"""
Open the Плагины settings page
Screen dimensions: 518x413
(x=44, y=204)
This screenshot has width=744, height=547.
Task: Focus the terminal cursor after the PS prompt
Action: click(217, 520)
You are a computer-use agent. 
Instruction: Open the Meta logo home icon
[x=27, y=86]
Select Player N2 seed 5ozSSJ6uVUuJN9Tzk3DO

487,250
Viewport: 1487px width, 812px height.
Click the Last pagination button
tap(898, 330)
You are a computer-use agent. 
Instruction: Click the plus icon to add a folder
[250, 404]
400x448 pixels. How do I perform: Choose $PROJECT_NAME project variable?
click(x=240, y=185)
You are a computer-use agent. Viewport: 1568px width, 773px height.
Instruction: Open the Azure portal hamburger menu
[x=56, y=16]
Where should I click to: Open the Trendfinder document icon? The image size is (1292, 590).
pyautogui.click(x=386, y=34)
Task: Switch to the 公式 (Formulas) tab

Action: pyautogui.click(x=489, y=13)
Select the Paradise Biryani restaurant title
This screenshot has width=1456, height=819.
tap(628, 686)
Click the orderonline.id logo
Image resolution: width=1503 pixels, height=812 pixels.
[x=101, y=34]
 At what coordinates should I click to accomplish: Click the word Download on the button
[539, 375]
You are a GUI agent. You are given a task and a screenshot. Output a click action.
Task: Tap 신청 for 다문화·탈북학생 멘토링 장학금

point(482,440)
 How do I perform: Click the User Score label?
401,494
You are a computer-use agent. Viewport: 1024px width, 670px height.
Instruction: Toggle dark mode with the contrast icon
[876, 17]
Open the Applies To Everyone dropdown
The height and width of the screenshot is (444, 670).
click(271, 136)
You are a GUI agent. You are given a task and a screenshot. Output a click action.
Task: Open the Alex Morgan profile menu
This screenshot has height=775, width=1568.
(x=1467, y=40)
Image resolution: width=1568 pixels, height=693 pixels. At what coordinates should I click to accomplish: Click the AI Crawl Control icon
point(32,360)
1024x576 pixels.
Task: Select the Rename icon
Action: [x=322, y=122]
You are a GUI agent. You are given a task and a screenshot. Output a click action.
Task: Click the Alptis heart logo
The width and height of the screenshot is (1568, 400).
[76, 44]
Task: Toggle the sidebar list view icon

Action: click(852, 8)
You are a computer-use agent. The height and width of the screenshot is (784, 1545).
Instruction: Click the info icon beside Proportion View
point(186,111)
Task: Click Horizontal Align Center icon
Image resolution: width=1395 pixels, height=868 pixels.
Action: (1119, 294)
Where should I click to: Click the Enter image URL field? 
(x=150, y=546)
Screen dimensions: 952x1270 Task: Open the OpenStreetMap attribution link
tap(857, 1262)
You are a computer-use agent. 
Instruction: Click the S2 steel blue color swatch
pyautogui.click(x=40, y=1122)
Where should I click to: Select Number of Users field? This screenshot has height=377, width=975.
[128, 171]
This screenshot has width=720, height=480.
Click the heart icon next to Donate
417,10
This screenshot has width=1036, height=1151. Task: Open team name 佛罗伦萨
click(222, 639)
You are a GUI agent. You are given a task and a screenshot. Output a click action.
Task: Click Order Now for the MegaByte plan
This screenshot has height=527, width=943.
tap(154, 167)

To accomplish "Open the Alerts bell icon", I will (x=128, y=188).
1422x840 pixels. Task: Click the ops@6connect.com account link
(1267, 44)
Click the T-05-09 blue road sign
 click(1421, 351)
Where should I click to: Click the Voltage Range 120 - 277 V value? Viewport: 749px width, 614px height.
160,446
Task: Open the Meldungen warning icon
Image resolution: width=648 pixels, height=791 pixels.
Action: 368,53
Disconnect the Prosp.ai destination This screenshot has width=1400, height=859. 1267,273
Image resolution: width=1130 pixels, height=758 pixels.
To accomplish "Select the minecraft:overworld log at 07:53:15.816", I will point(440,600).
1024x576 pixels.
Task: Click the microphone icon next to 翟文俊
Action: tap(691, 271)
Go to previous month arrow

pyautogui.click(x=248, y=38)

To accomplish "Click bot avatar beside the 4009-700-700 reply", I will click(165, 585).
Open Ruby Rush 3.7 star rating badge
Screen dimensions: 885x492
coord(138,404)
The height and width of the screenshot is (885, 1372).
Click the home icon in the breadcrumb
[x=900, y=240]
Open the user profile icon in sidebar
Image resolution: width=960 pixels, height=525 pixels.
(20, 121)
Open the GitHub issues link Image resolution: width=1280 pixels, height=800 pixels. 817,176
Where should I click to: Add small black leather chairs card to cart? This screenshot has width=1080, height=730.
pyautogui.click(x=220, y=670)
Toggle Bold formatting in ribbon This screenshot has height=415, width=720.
"""
▶ _Task goal_: Please repeat the records above word for word.

▶ _Result of this task_:
Open the Плагины settings page
Screen dimensions: 518x413
(x=44, y=204)
This screenshot has width=744, height=547.
Task: Focus the terminal cursor after the PS prompt
Action: click(217, 520)
You are a computer-use agent. 
Instruction: Open the Meta logo home icon
[x=27, y=86]
Select Player N2 seed 5ozSSJ6uVUuJN9Tzk3DO

487,250
Viewport: 1487px width, 812px height.
Click the Last pagination button
tap(898, 330)
You are a computer-use agent. 
Instruction: Click the plus icon to add a folder
[250, 404]
400x448 pixels. How do I perform: Choose $PROJECT_NAME project variable?
click(x=240, y=185)
You are a computer-use agent. Viewport: 1568px width, 773px height.
Instruction: Open the Azure portal hamburger menu
[x=56, y=16]
Where should I click to: Open the Trendfinder document icon? The image size is (1292, 590).
pyautogui.click(x=386, y=34)
Task: Switch to the 公式 (Formulas) tab

Action: pyautogui.click(x=489, y=13)
Select the Paradise Biryani restaurant title
This screenshot has width=1456, height=819.
tap(628, 686)
Click the orderonline.id logo
Image resolution: width=1503 pixels, height=812 pixels.
[x=101, y=34]
 At what coordinates should I click to accomplish: Click the word Download on the button
[539, 375]
You are a GUI agent. You are given a task and a screenshot. Output a click action.
Task: Tap 신청 for 다문화·탈북학생 멘토링 장학금

point(482,440)
 How do I perform: Click the User Score label?
401,494
You are a computer-use agent. Viewport: 1024px width, 670px height.
Instruction: Toggle dark mode with the contrast icon
[876, 17]
Open the Applies To Everyone dropdown
The height and width of the screenshot is (444, 670).
click(271, 136)
You are a GUI agent. You are given a task and a screenshot. Output a click action.
Task: Open the Alex Morgan profile menu
This screenshot has height=775, width=1568.
(x=1467, y=40)
Image resolution: width=1568 pixels, height=693 pixels. At what coordinates should I click to accomplish: Click the AI Crawl Control icon
point(32,360)
1024x576 pixels.
Task: Select the Rename icon
Action: [x=322, y=122]
You are a GUI agent. You are given a task and a screenshot. Output a click action.
Task: Click the Alptis heart logo
The width and height of the screenshot is (1568, 400).
[76, 44]
Task: Toggle the sidebar list view icon

Action: click(852, 8)
You are a computer-use agent. The height and width of the screenshot is (784, 1545).
Instruction: Click the info icon beside Proportion View
point(186,111)
Task: Click Horizontal Align Center icon
Image resolution: width=1395 pixels, height=868 pixels.
Action: (1119, 294)
Where should I click to: Click the Enter image URL field? 
(x=150, y=546)
Screen dimensions: 952x1270 Task: Open the OpenStreetMap attribution link
tap(857, 1262)
You are a computer-use agent. 
Instruction: Click the S2 steel blue color swatch
pyautogui.click(x=40, y=1122)
Where should I click to: Select Number of Users field? This screenshot has height=377, width=975.
[128, 171]
This screenshot has width=720, height=480.
Click the heart icon next to Donate
417,10
This screenshot has width=1036, height=1151. Task: Open team name 佛罗伦萨
click(222, 639)
You are a GUI agent. You are given a task and a screenshot. Output a click action.
Task: Click Order Now for the MegaByte plan
This screenshot has height=527, width=943.
tap(154, 167)

To accomplish "Open the Alerts bell icon", I will (x=128, y=188).
1422x840 pixels. Task: Click the ops@6connect.com account link
(1267, 44)
Click the T-05-09 blue road sign
 click(1421, 351)
Where should I click to: Click the Voltage Range 120 - 277 V value? Viewport: 749px width, 614px height.
160,446
Task: Open the Meldungen warning icon
Image resolution: width=648 pixels, height=791 pixels.
Action: 368,53
Disconnect the Prosp.ai destination This screenshot has width=1400, height=859. 1267,273
Image resolution: width=1130 pixels, height=758 pixels.
To accomplish "Select the minecraft:overworld log at 07:53:15.816", I will point(440,600).
1024x576 pixels.
Task: Click the microphone icon next to 翟文俊
Action: tap(691, 271)
Go to previous month arrow

pyautogui.click(x=248, y=38)

To accomplish "Click bot avatar beside the 4009-700-700 reply", I will click(165, 585).
Open Ruby Rush 3.7 star rating badge
Screen dimensions: 885x492
coord(138,404)
The height and width of the screenshot is (885, 1372).
Click the home icon in the breadcrumb
[x=900, y=240]
Open the user profile icon in sidebar
Image resolution: width=960 pixels, height=525 pixels.
(20, 121)
Open the GitHub issues link Image resolution: width=1280 pixels, height=800 pixels. 817,176
Where should I click to: Add small black leather chairs card to cart? This screenshot has width=1080, height=730.
pyautogui.click(x=220, y=670)
Toggle Bold formatting in ribbon This screenshot has height=415, width=720.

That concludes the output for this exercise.